Civ. 1ère 8 novembre 1989 – Arrêt Crédicas – Reconnaissance par la jurisprudence de la validité des conventions relatives à la preuve.

FAITS : Une société de crédit a consenti à une femme un prêt utilisable par fractions dans la limite de 5000 francs, et destiné à financer des achats dans certains magasins.

L’emprunteuse a réalisé divers achats par le biais d’une carte magnétique.

Elle a par la suite refusé de payer les sommes dont la société de crédit s’estimait créancière.

La société de crédit l’a alors assignée en paiement.

PROCÉDURE ET PRÉTENTIONS DES PARTIES : La Cour d’appel déboute la société de ses demandes.
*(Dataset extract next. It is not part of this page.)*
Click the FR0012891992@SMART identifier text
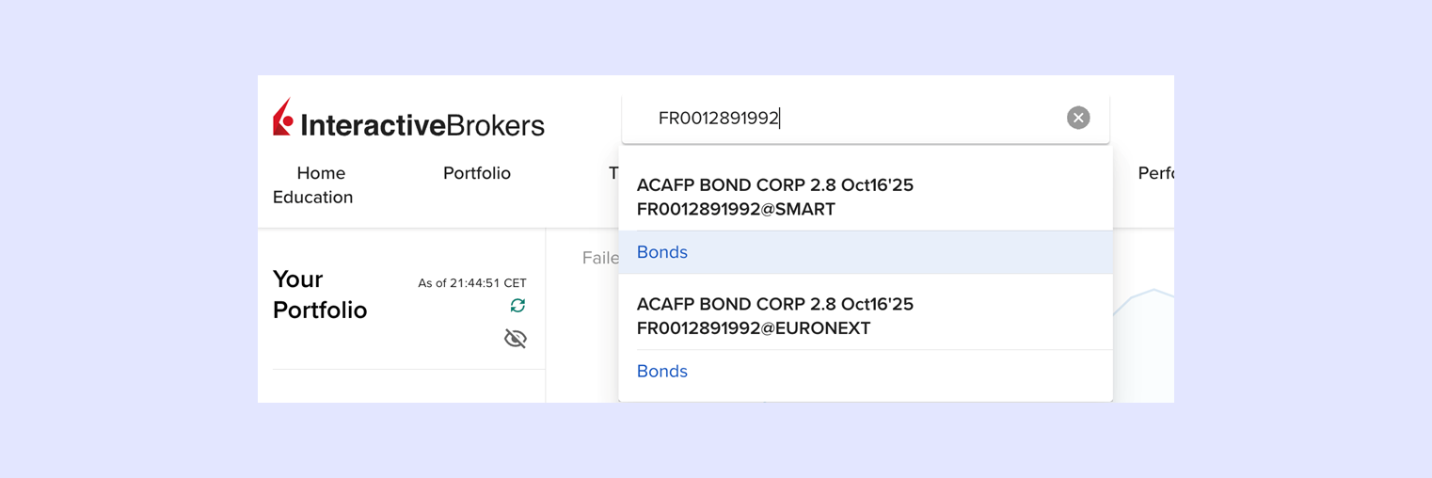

Elle fait valoir que, pour les sommes inférieures à 5 000 francs la preuve était libre, cependant la simple production de documents dactylographiés émanant de la société de crédit n’était pas suffisante pour constituer la preuve de l’engagement de rembourser.

La société se pourvoit alors en cassation.

PROBLÈME DE DROIT : Le document émis par la banque établissant l’utilisation de la carte magnétique par le débiteur constitue t-il une preuve licite ?

SOLUTION : La Cour de cassation répond par l’affirmative, et casse l’arrêt rendu en appel. Elle fait valoir que les clauses déterminant le procédé de preuve de l’ordre de paiement étaient licites.